Start of Exercise data

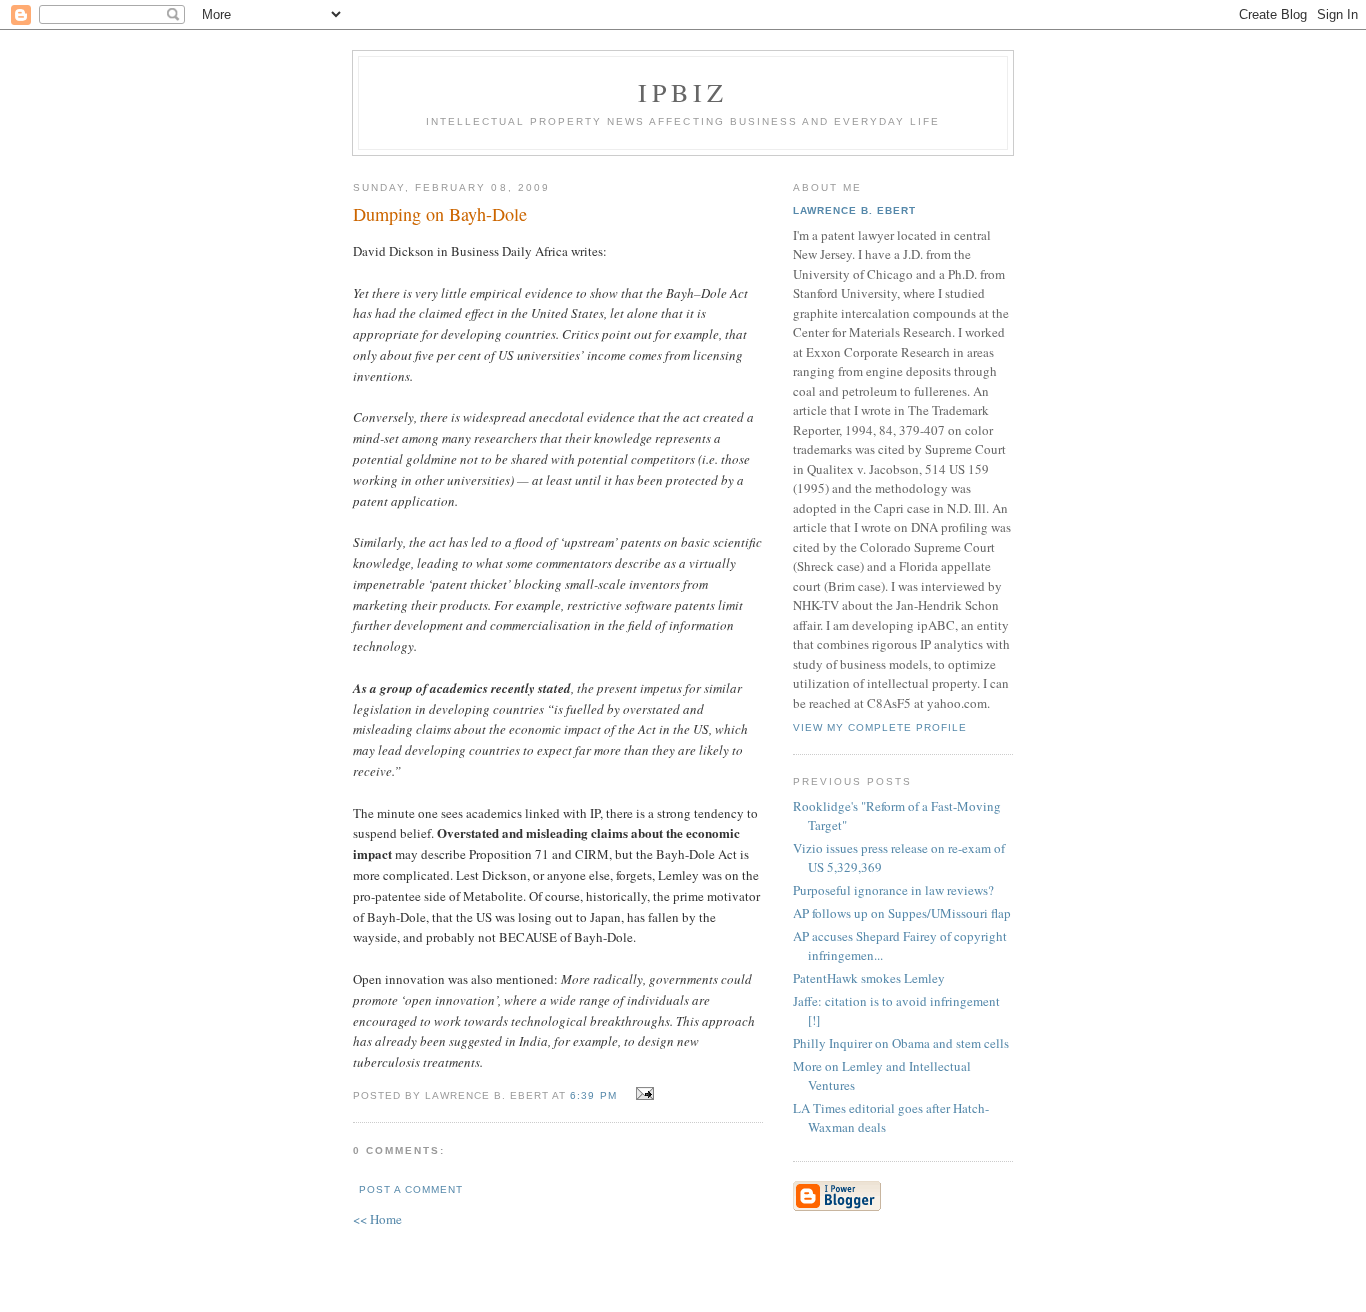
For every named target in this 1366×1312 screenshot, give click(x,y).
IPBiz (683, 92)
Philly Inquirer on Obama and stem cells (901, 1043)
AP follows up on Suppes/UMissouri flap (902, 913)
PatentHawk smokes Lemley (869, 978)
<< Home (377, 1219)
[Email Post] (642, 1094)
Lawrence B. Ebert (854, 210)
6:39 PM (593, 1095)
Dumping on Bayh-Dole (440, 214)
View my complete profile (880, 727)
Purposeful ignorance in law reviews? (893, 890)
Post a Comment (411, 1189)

End of Exercise data
Start of Exercise data

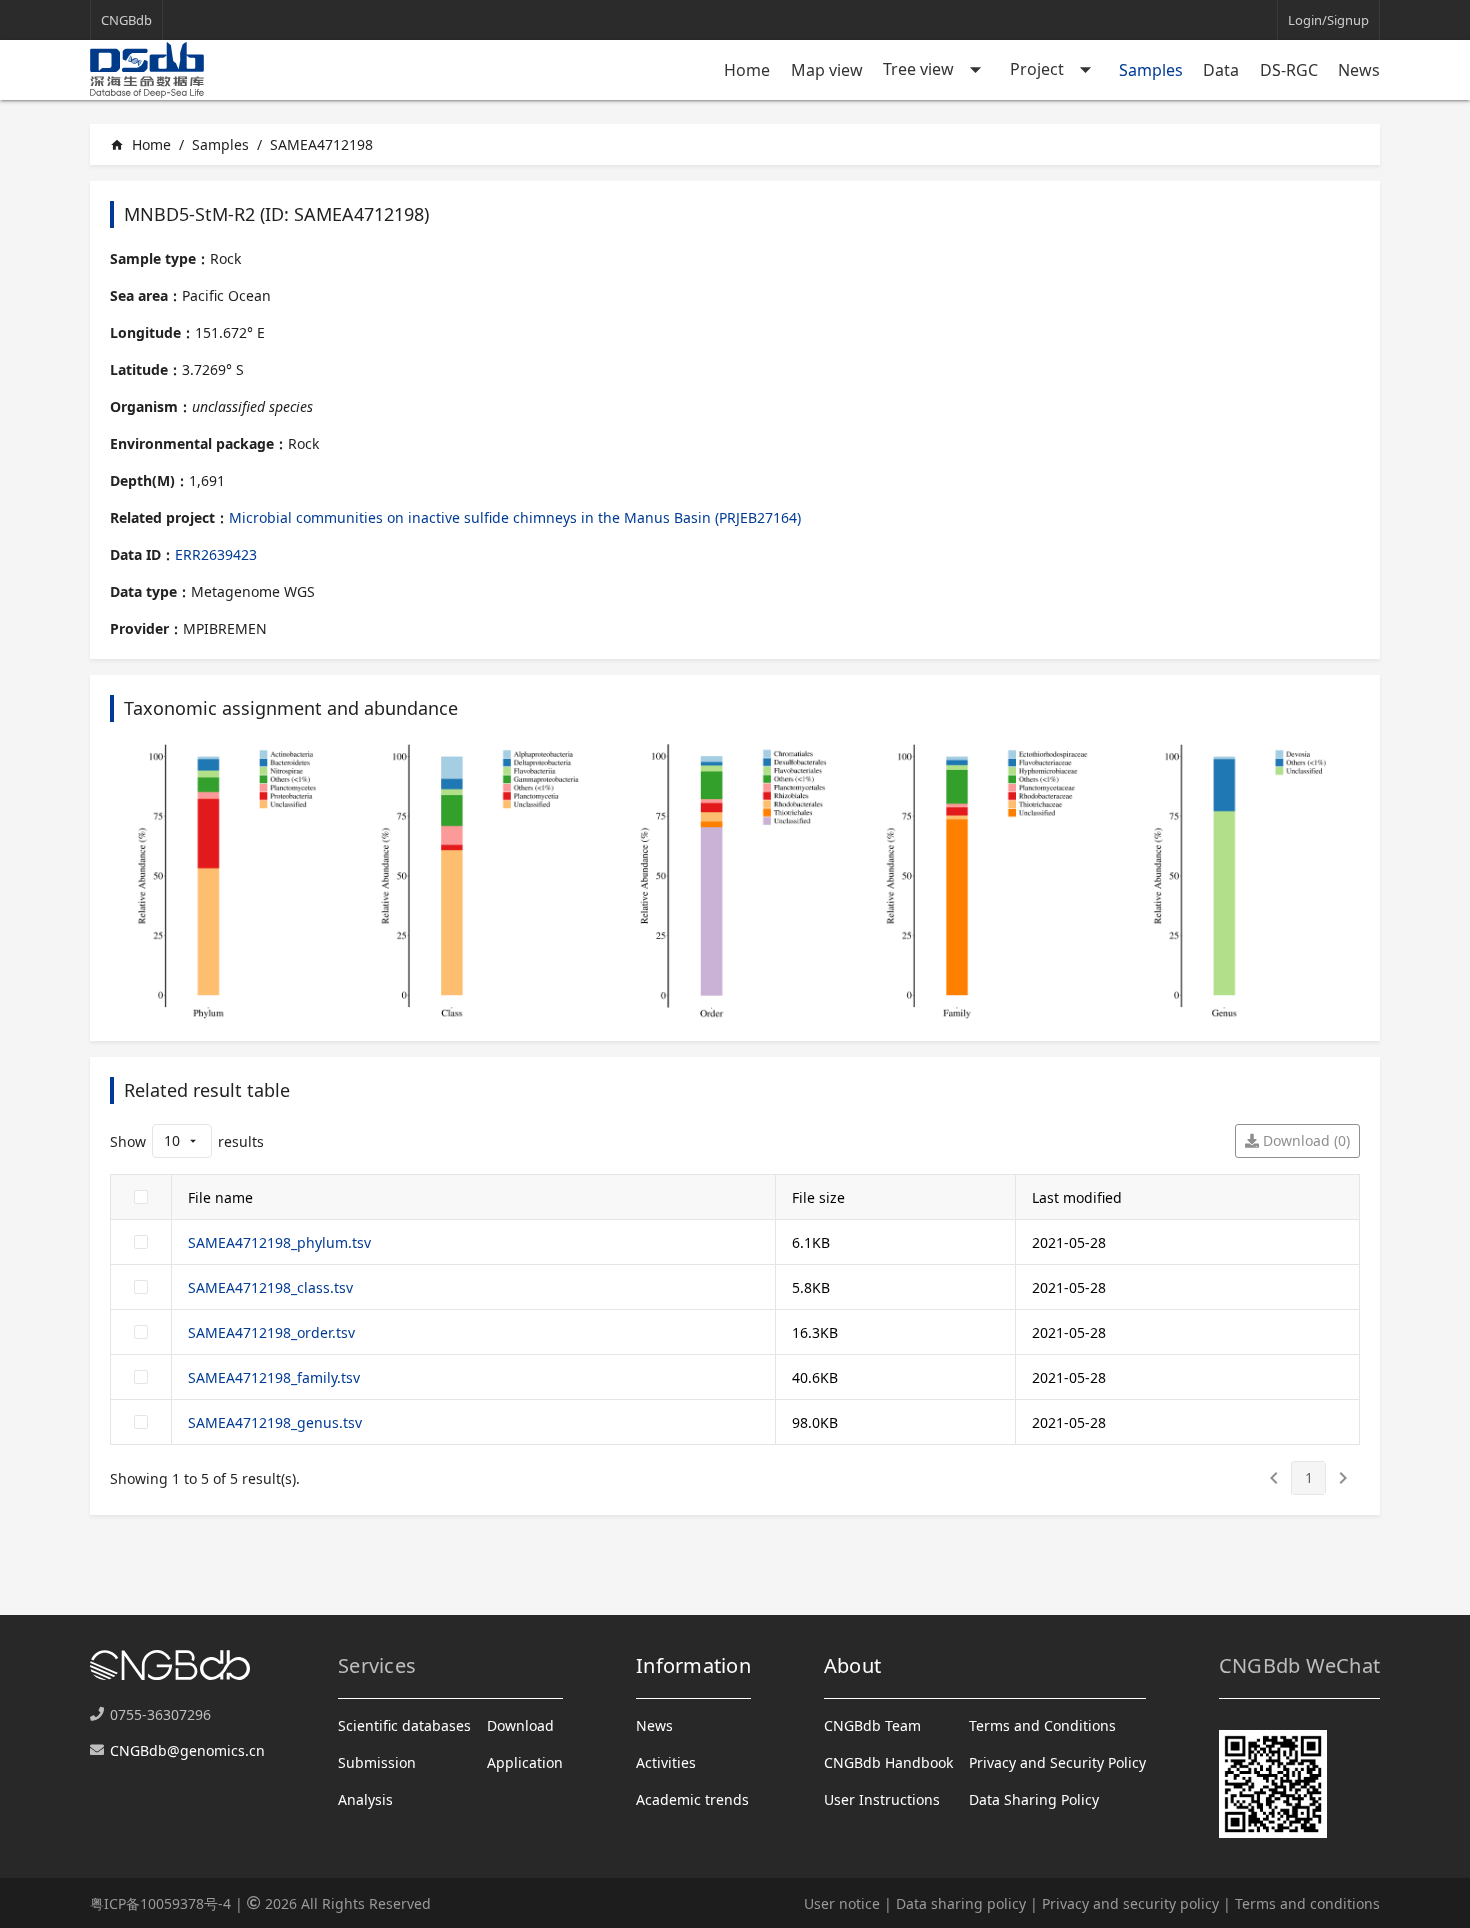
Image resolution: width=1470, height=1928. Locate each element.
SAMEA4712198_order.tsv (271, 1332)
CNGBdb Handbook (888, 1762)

End of Exercise data

## About this exercise
Could you set down, word for word, only the lines above from the line with "Philly Inquirer on" to the line with "Post a Comment (411, 1189)", including both?

## Written solution
Philly Inquirer on Obama and stem cells (901, 1043)
AP follows up on Suppes/UMissouri flap (902, 913)
PatentHawk smokes Lemley (869, 978)
<< Home (377, 1219)
[Email Post] (642, 1094)
Lawrence B. Ebert (854, 210)
6:39 PM (593, 1095)
Dumping on Bayh-Dole (440, 214)
View my complete profile (880, 727)
Purposeful ignorance in law reviews? (893, 890)
Post a Comment (411, 1189)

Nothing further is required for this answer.